BEGIN Materials provided
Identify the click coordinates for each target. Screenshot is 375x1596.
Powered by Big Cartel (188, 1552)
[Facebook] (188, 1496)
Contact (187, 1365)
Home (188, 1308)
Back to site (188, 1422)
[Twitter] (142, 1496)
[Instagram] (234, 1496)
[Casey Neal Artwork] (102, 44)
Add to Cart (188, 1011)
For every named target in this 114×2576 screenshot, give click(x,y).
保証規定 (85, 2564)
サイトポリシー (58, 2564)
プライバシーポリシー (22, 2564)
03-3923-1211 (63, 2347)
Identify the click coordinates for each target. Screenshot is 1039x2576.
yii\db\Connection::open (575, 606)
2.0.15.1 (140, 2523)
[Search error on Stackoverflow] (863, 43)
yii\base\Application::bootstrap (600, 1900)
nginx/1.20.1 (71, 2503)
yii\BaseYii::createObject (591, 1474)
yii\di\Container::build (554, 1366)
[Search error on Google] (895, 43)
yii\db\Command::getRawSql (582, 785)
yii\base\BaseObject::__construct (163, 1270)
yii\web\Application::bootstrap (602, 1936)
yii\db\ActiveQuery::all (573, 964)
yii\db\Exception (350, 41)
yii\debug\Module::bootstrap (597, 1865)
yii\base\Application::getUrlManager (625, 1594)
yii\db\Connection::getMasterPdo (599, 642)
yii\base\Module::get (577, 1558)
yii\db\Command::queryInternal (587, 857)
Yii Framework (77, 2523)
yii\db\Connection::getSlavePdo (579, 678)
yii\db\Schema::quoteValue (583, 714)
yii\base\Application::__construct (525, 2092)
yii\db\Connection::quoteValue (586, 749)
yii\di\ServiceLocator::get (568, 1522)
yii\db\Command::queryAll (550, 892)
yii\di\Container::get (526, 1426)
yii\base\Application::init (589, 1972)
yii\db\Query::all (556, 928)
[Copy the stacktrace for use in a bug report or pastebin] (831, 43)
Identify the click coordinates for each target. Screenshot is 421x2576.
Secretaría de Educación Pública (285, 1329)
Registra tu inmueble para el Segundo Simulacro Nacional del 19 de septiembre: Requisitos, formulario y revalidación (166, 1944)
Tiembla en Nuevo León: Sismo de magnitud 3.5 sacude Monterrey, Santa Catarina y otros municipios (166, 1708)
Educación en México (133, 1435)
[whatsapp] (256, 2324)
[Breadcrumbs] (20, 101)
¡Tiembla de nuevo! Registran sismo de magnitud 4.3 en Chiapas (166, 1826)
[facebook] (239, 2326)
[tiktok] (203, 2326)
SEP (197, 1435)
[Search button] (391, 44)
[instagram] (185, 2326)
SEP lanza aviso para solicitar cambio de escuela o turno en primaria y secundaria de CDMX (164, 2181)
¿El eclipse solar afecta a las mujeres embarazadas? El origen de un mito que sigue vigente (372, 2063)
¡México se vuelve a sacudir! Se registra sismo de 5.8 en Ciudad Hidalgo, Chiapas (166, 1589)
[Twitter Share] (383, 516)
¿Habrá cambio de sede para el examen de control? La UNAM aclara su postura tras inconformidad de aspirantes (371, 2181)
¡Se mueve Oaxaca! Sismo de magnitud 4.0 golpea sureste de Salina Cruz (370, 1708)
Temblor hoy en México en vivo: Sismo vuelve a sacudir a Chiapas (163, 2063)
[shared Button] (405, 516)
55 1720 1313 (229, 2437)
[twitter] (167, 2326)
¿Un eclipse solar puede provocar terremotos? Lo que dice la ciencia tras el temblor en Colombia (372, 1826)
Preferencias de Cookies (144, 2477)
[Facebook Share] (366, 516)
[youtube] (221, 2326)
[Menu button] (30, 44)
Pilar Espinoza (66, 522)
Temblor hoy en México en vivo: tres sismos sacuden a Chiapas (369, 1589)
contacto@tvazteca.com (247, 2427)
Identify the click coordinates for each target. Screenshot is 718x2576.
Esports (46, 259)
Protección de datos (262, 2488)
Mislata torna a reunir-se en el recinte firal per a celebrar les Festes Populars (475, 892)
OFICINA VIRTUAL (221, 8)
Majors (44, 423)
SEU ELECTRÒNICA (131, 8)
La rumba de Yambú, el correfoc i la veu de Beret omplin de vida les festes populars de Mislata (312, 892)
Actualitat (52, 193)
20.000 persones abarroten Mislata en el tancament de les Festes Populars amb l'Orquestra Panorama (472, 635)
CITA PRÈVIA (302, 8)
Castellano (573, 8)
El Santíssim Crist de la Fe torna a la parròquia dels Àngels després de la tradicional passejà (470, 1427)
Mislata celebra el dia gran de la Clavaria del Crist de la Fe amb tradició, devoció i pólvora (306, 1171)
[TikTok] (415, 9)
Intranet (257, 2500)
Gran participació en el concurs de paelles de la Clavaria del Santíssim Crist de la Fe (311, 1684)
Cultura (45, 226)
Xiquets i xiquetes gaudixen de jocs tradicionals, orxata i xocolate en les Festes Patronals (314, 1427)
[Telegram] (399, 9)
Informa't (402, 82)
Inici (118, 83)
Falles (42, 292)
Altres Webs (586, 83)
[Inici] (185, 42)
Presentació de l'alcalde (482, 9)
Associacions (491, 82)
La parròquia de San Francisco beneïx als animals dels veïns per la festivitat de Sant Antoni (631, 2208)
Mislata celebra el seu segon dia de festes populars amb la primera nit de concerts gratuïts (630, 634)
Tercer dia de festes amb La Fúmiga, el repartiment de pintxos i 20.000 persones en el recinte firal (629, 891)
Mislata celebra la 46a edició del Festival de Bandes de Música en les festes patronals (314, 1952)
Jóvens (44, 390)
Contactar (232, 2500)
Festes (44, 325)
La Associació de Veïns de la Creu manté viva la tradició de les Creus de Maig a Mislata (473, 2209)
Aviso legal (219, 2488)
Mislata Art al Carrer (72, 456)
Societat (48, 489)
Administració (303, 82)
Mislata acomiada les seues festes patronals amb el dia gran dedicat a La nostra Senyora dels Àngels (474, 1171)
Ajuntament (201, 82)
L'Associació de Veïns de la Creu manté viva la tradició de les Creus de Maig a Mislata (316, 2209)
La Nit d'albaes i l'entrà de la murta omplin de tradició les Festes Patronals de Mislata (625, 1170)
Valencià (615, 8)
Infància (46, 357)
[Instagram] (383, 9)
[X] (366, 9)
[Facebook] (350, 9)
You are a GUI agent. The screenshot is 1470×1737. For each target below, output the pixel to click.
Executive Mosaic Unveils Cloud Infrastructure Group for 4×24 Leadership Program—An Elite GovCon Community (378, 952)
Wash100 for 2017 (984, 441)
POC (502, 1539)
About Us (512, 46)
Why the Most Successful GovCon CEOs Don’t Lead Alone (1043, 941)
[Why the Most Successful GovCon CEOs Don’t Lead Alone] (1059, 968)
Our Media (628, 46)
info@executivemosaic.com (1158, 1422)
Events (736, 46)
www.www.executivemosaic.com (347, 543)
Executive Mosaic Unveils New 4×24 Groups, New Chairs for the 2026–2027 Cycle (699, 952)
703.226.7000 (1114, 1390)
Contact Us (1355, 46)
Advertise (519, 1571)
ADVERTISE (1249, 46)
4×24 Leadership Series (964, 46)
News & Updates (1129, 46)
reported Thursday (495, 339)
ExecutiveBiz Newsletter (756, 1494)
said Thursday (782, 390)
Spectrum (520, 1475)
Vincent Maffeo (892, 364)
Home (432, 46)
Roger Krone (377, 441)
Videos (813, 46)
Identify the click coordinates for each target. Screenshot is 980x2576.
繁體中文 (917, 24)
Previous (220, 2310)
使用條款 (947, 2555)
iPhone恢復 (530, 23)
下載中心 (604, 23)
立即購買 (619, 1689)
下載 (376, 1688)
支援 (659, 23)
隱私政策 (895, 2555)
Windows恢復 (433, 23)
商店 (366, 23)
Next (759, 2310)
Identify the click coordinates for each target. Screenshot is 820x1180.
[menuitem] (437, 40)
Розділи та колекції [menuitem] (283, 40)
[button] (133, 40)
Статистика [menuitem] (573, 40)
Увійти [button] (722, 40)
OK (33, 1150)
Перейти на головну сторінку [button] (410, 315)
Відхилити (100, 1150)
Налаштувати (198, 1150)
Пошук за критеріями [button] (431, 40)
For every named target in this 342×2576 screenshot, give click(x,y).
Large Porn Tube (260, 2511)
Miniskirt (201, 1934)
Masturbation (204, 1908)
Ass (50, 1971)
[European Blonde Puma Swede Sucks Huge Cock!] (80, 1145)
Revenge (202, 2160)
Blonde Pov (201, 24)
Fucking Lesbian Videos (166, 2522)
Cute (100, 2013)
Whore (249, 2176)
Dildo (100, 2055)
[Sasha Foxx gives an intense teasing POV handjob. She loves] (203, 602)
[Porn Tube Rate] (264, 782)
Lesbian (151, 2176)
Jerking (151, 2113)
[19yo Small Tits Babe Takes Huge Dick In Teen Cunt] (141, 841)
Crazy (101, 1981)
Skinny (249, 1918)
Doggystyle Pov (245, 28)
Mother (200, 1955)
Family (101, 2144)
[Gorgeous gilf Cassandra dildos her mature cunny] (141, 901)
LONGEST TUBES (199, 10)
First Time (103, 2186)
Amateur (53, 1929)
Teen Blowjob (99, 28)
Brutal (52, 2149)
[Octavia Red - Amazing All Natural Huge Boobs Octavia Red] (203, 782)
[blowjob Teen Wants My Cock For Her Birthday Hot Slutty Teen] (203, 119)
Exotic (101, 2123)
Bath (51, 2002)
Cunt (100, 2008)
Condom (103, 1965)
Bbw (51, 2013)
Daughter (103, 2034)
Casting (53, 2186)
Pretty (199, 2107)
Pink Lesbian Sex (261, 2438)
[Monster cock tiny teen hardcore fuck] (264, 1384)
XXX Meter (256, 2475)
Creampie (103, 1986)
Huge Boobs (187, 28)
END Materials provided
Exercise goal: Copy exactly the stretch of data above from the line with "Revenge (202, 2160)" through the line with "Brutal (52, 2149)", and omit all other lines.

Result:
Revenge (202, 2160)
Blonde Pov (201, 24)
Fucking Lesbian Videos (166, 2522)
Cute (100, 2013)
Whore (249, 2176)
Dildo (100, 2055)
[Sasha Foxx gives an intense teasing POV handjob. She loves] (203, 602)
[Porn Tube Rate] (264, 782)
Lesbian (151, 2176)
Jerking (151, 2113)
[19yo Small Tits Babe Takes Huge Dick In Teen Cunt] (141, 841)
Crazy (101, 1981)
Skinny (249, 1918)
Doggystyle Pov (245, 28)
Mother (200, 1955)
Family (101, 2144)
[Gorgeous gilf Cassandra dildos her mature cunny] (141, 901)
LONGEST TUBES (199, 10)
First Time (103, 2186)
Amateur (53, 1929)
Teen Blowjob (99, 28)
Brutal (52, 2149)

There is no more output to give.